*** RAW DATA ***

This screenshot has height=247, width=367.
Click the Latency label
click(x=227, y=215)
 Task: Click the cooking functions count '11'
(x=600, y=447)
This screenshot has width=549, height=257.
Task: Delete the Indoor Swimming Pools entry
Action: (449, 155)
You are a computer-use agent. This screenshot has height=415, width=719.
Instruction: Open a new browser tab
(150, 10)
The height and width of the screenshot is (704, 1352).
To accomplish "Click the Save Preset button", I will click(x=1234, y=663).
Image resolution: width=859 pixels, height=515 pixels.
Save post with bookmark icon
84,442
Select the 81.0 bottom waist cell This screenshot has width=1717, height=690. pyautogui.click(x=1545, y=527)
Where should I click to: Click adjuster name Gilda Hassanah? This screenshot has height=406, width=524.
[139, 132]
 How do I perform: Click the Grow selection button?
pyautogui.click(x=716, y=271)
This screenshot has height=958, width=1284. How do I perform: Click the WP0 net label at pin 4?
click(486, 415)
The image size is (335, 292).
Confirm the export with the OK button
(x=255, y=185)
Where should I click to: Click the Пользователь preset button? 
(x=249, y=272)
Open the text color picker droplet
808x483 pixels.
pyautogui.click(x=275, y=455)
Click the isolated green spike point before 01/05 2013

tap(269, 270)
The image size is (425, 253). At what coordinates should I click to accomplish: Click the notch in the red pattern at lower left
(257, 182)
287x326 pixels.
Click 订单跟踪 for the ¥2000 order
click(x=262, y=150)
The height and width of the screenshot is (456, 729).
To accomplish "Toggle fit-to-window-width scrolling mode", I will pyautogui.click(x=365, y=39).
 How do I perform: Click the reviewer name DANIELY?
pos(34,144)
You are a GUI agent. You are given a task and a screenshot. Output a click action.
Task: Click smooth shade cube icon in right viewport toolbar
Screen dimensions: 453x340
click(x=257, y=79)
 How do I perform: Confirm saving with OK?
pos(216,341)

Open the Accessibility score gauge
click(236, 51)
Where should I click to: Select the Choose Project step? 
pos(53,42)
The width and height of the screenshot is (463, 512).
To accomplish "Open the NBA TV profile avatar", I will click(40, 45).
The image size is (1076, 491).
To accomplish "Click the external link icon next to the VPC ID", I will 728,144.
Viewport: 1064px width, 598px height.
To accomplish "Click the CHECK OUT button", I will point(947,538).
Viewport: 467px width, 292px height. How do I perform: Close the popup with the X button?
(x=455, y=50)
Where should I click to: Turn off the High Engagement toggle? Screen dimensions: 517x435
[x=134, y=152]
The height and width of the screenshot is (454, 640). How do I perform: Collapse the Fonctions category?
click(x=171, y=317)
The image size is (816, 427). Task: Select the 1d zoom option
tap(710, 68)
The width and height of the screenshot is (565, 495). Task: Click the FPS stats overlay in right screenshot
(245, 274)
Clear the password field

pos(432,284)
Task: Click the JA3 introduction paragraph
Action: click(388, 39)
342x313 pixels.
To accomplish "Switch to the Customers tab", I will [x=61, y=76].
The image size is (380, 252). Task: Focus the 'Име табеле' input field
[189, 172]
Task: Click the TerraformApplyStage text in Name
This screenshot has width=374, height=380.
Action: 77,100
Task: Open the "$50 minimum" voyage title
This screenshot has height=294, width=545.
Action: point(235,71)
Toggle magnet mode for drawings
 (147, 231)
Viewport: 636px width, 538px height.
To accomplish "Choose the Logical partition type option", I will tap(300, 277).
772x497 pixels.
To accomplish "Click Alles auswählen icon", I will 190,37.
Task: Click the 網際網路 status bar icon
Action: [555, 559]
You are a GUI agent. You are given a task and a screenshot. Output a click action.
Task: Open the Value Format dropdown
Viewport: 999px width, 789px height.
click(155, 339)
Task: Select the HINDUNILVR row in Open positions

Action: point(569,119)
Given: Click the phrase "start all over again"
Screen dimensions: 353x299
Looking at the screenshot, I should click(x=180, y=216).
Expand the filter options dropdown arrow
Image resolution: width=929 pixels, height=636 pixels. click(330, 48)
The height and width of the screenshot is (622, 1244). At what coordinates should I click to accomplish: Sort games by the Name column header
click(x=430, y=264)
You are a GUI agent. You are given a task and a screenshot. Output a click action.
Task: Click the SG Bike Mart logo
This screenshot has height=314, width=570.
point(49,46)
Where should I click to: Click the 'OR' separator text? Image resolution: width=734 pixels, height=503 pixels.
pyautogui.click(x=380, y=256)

*** End of RAW DATA ***

WORK ORDER - Generate an exact reproduction of all entries.

TASK OUTPUT -
This screenshot has height=247, width=367.
Click the Latency label
click(x=227, y=215)
 Task: Click the cooking functions count '11'
(x=600, y=447)
This screenshot has width=549, height=257.
Task: Delete the Indoor Swimming Pools entry
Action: (449, 155)
You are a computer-use agent. This screenshot has height=415, width=719.
Instruction: Open a new browser tab
(150, 10)
The height and width of the screenshot is (704, 1352).
To accomplish "Click the Save Preset button", I will click(x=1234, y=663).
Image resolution: width=859 pixels, height=515 pixels.
Save post with bookmark icon
84,442
Select the 81.0 bottom waist cell This screenshot has width=1717, height=690. pyautogui.click(x=1545, y=527)
Where should I click to: Click adjuster name Gilda Hassanah? This screenshot has height=406, width=524.
[139, 132]
 How do I perform: Click the Grow selection button?
pyautogui.click(x=716, y=271)
This screenshot has height=958, width=1284. How do I perform: Click the WP0 net label at pin 4?
click(486, 415)
The image size is (335, 292).
Confirm the export with the OK button
(x=255, y=185)
Where should I click to: Click the Пользователь preset button? 
(x=249, y=272)
Open the text color picker droplet
808x483 pixels.
pyautogui.click(x=275, y=455)
Click the isolated green spike point before 01/05 2013

tap(269, 270)
The image size is (425, 253). At what coordinates should I click to accomplish: Click the notch in the red pattern at lower left
(257, 182)
287x326 pixels.
Click 订单跟踪 for the ¥2000 order
click(x=262, y=150)
The height and width of the screenshot is (456, 729).
To accomplish "Toggle fit-to-window-width scrolling mode", I will pyautogui.click(x=365, y=39).
 How do I perform: Click the reviewer name DANIELY?
pos(34,144)
You are a GUI agent. You are given a task and a screenshot. Output a click action.
Task: Click smooth shade cube icon in right viewport toolbar
Screen dimensions: 453x340
click(x=257, y=79)
 How do I perform: Confirm saving with OK?
pos(216,341)

Open the Accessibility score gauge
click(236, 51)
Where should I click to: Select the Choose Project step? 
pos(53,42)
The width and height of the screenshot is (463, 512).
To accomplish "Open the NBA TV profile avatar", I will click(40, 45).
The image size is (1076, 491).
To accomplish "Click the external link icon next to the VPC ID", I will 728,144.
Viewport: 1064px width, 598px height.
To accomplish "Click the CHECK OUT button", I will point(947,538).
Viewport: 467px width, 292px height. How do I perform: Close the popup with the X button?
(x=455, y=50)
Where should I click to: Turn off the High Engagement toggle? Screen dimensions: 517x435
[x=134, y=152]
The height and width of the screenshot is (454, 640). How do I perform: Collapse the Fonctions category?
click(x=171, y=317)
The image size is (816, 427). Task: Select the 1d zoom option
tap(710, 68)
The width and height of the screenshot is (565, 495). Task: Click the FPS stats overlay in right screenshot
(245, 274)
Clear the password field

pos(432,284)
Task: Click the JA3 introduction paragraph
Action: click(388, 39)
342x313 pixels.
To accomplish "Switch to the Customers tab", I will [x=61, y=76].
The image size is (380, 252). Task: Focus the 'Име табеле' input field
[189, 172]
Task: Click the TerraformApplyStage text in Name
This screenshot has width=374, height=380.
Action: 77,100
Task: Open the "$50 minimum" voyage title
This screenshot has height=294, width=545.
Action: point(235,71)
Toggle magnet mode for drawings
 (147, 231)
Viewport: 636px width, 538px height.
To accomplish "Choose the Logical partition type option", I will tap(300, 277).
772x497 pixels.
To accomplish "Click Alles auswählen icon", I will 190,37.
Task: Click the 網際網路 status bar icon
Action: [555, 559]
You are a GUI agent. You are given a task and a screenshot. Output a click action.
Task: Open the Value Format dropdown
Viewport: 999px width, 789px height.
click(155, 339)
Task: Select the HINDUNILVR row in Open positions

Action: point(569,119)
Given: Click the phrase "start all over again"
Screen dimensions: 353x299
Looking at the screenshot, I should click(x=180, y=216).
Expand the filter options dropdown arrow
Image resolution: width=929 pixels, height=636 pixels. click(330, 48)
The height and width of the screenshot is (622, 1244). At what coordinates should I click to accomplish: Sort games by the Name column header
click(x=430, y=264)
You are a GUI agent. You are given a task and a screenshot. Output a click action.
Task: Click the SG Bike Mart logo
This screenshot has height=314, width=570.
point(49,46)
Where should I click to: Click the 'OR' separator text? Image resolution: width=734 pixels, height=503 pixels.
pyautogui.click(x=380, y=256)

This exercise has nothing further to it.